Data records —
---------------

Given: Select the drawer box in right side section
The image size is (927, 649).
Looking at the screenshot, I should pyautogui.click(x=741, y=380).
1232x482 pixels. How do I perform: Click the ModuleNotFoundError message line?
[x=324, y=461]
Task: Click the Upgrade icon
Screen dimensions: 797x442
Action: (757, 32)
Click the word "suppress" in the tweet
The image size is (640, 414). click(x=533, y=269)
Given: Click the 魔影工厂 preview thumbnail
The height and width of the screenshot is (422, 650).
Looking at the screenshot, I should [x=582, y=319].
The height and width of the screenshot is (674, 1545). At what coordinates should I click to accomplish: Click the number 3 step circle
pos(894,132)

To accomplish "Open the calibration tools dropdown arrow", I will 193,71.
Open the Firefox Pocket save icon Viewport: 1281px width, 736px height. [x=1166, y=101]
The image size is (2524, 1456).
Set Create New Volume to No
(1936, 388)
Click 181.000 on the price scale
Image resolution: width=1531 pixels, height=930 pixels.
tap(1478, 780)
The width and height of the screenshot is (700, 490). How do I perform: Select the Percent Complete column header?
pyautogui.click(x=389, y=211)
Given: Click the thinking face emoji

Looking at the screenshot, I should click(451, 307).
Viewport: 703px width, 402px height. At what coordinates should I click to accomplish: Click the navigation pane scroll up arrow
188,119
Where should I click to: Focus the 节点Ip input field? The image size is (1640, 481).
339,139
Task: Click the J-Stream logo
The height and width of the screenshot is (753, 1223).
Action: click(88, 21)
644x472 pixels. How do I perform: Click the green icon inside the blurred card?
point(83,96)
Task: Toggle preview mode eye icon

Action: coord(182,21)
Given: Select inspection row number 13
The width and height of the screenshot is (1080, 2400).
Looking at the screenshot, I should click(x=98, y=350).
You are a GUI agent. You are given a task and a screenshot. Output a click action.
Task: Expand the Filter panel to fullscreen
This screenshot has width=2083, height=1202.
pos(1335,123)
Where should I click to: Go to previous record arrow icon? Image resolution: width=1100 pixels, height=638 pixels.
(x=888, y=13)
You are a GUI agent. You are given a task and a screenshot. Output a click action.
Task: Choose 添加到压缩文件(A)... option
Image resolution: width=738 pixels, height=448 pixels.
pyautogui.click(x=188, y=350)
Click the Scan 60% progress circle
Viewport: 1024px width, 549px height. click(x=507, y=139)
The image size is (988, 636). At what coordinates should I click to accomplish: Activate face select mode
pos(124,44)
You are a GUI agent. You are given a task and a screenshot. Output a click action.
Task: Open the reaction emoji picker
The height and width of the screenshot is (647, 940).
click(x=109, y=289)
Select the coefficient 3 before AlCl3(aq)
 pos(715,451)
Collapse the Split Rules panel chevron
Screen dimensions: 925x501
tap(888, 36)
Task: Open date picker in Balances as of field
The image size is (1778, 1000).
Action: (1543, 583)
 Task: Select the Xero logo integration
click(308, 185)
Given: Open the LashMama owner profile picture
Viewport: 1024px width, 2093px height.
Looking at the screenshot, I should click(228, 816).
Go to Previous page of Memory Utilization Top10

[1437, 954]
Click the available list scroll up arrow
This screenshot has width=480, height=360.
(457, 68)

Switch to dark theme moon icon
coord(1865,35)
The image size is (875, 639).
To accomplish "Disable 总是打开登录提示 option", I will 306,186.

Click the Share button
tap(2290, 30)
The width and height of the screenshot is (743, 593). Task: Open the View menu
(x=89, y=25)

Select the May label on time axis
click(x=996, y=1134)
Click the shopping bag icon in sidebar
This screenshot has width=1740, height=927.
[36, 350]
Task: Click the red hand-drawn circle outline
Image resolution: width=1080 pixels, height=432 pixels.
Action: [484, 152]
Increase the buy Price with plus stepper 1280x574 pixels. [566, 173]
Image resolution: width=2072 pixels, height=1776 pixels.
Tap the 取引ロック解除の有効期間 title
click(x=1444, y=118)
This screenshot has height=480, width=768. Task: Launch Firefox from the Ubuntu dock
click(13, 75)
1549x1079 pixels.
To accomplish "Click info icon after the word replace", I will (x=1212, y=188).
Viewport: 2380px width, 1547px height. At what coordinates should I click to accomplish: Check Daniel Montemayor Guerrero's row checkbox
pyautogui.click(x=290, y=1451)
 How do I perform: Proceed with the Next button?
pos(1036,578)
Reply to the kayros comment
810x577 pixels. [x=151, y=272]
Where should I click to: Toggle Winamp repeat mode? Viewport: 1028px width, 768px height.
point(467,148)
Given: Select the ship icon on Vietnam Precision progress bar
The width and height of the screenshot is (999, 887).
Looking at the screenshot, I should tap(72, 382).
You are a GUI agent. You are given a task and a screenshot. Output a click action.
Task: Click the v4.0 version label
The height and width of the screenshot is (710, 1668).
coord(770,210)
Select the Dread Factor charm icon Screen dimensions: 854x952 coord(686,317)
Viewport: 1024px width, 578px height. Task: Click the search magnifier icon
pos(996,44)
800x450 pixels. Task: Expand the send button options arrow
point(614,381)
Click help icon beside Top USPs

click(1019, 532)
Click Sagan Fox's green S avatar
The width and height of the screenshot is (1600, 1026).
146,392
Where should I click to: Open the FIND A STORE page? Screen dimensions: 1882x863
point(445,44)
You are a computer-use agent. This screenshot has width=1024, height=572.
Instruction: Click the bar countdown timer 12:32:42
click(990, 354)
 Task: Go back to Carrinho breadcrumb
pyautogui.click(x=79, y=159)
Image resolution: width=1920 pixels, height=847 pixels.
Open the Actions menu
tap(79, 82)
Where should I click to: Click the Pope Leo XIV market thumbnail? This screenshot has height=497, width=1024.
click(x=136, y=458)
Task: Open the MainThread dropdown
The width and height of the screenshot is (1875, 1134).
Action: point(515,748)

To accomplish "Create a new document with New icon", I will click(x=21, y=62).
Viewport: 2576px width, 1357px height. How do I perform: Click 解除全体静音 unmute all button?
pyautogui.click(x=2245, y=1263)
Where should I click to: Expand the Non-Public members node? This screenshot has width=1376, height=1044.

---------------

EXERCISE DIRECTIONS — Copy every row above word for word, with no changes.

ANSWER TO THE EXERCISE —
Given: Select the drawer box in right side section
The image size is (927, 649).
Looking at the screenshot, I should pyautogui.click(x=741, y=380).
1232x482 pixels. How do I perform: Click the ModuleNotFoundError message line?
[x=324, y=461]
Task: Click the Upgrade icon
Screen dimensions: 797x442
Action: (757, 32)
Click the word "suppress" in the tweet
The image size is (640, 414). click(x=533, y=269)
Given: Click the 魔影工厂 preview thumbnail
The height and width of the screenshot is (422, 650).
Looking at the screenshot, I should [x=582, y=319].
The height and width of the screenshot is (674, 1545). At what coordinates should I click to accomplish: Click the number 3 step circle
pos(894,132)

To accomplish "Open the calibration tools dropdown arrow", I will 193,71.
Open the Firefox Pocket save icon Viewport: 1281px width, 736px height. [x=1166, y=101]
The image size is (2524, 1456).
Set Create New Volume to No
(1936, 388)
Click 181.000 on the price scale
Image resolution: width=1531 pixels, height=930 pixels.
tap(1478, 780)
The width and height of the screenshot is (700, 490). How do I perform: Select the Percent Complete column header?
pyautogui.click(x=389, y=211)
Given: Click the thinking face emoji

Looking at the screenshot, I should click(451, 307).
Viewport: 703px width, 402px height. At what coordinates should I click to accomplish: Click the navigation pane scroll up arrow
188,119
Where should I click to: Focus the 节点Ip input field? The image size is (1640, 481).
339,139
Task: Click the J-Stream logo
The height and width of the screenshot is (753, 1223).
Action: click(88, 21)
644x472 pixels. How do I perform: Click the green icon inside the blurred card?
point(83,96)
Task: Toggle preview mode eye icon

Action: coord(182,21)
Given: Select inspection row number 13
The width and height of the screenshot is (1080, 2400).
Looking at the screenshot, I should click(x=98, y=350).
You are a GUI agent. You are given a task and a screenshot. Output a click action.
Task: Expand the Filter panel to fullscreen
This screenshot has width=2083, height=1202.
pos(1335,123)
Where should I click to: Go to previous record arrow icon? Image resolution: width=1100 pixels, height=638 pixels.
(x=888, y=13)
You are a GUI agent. You are given a task and a screenshot. Output a click action.
Task: Choose 添加到压缩文件(A)... option
Image resolution: width=738 pixels, height=448 pixels.
pyautogui.click(x=188, y=350)
Click the Scan 60% progress circle
Viewport: 1024px width, 549px height. click(x=507, y=139)
The image size is (988, 636). At what coordinates should I click to accomplish: Activate face select mode
pos(124,44)
You are a GUI agent. You are given a task and a screenshot. Output a click action.
Task: Open the reaction emoji picker
The height and width of the screenshot is (647, 940).
click(x=109, y=289)
Select the coefficient 3 before AlCl3(aq)
 pos(715,451)
Collapse the Split Rules panel chevron
Screen dimensions: 925x501
tap(888, 36)
Task: Open date picker in Balances as of field
The image size is (1778, 1000).
Action: (1543, 583)
 Task: Select the Xero logo integration
click(308, 185)
Given: Open the LashMama owner profile picture
Viewport: 1024px width, 2093px height.
Looking at the screenshot, I should click(228, 816).
Go to Previous page of Memory Utilization Top10

[1437, 954]
Click the available list scroll up arrow
This screenshot has width=480, height=360.
(457, 68)

Switch to dark theme moon icon
coord(1865,35)
The image size is (875, 639).
To accomplish "Disable 总是打开登录提示 option", I will 306,186.

Click the Share button
tap(2290, 30)
The width and height of the screenshot is (743, 593). Task: Open the View menu
(x=89, y=25)

Select the May label on time axis
click(x=996, y=1134)
Click the shopping bag icon in sidebar
This screenshot has width=1740, height=927.
[36, 350]
Task: Click the red hand-drawn circle outline
Image resolution: width=1080 pixels, height=432 pixels.
Action: [484, 152]
Increase the buy Price with plus stepper 1280x574 pixels. [566, 173]
Image resolution: width=2072 pixels, height=1776 pixels.
Tap the 取引ロック解除の有効期間 title
click(x=1444, y=118)
This screenshot has height=480, width=768. Task: Launch Firefox from the Ubuntu dock
click(13, 75)
1549x1079 pixels.
To accomplish "Click info icon after the word replace", I will (x=1212, y=188).
Viewport: 2380px width, 1547px height. At what coordinates should I click to accomplish: Check Daniel Montemayor Guerrero's row checkbox
pyautogui.click(x=290, y=1451)
 How do I perform: Proceed with the Next button?
pos(1036,578)
Reply to the kayros comment
810x577 pixels. [x=151, y=272]
Where should I click to: Toggle Winamp repeat mode? Viewport: 1028px width, 768px height.
point(467,148)
Given: Select the ship icon on Vietnam Precision progress bar
The width and height of the screenshot is (999, 887).
Looking at the screenshot, I should tap(72, 382).
You are a GUI agent. You are given a task and a screenshot. Output a click action.
Task: Click the v4.0 version label
The height and width of the screenshot is (710, 1668).
coord(770,210)
Select the Dread Factor charm icon Screen dimensions: 854x952 coord(686,317)
Viewport: 1024px width, 578px height. Task: Click the search magnifier icon
pos(996,44)
800x450 pixels. Task: Expand the send button options arrow
point(614,381)
Click help icon beside Top USPs

click(1019, 532)
Click Sagan Fox's green S avatar
The width and height of the screenshot is (1600, 1026).
146,392
Where should I click to: Open the FIND A STORE page? Screen dimensions: 1882x863
point(445,44)
You are a computer-use agent. This screenshot has width=1024, height=572.
Instruction: Click the bar countdown timer 12:32:42
click(990, 354)
 Task: Go back to Carrinho breadcrumb
pyautogui.click(x=79, y=159)
Image resolution: width=1920 pixels, height=847 pixels.
Open the Actions menu
tap(79, 82)
Where should I click to: Click the Pope Leo XIV market thumbnail? This screenshot has height=497, width=1024.
click(x=136, y=458)
Task: Open the MainThread dropdown
The width and height of the screenshot is (1875, 1134).
Action: point(515,748)

To accomplish "Create a new document with New icon", I will click(x=21, y=62).
Viewport: 2576px width, 1357px height. How do I perform: Click 解除全体静音 unmute all button?
pyautogui.click(x=2245, y=1263)
Where should I click to: Expand the Non-Public members node? This screenshot has width=1376, height=1044.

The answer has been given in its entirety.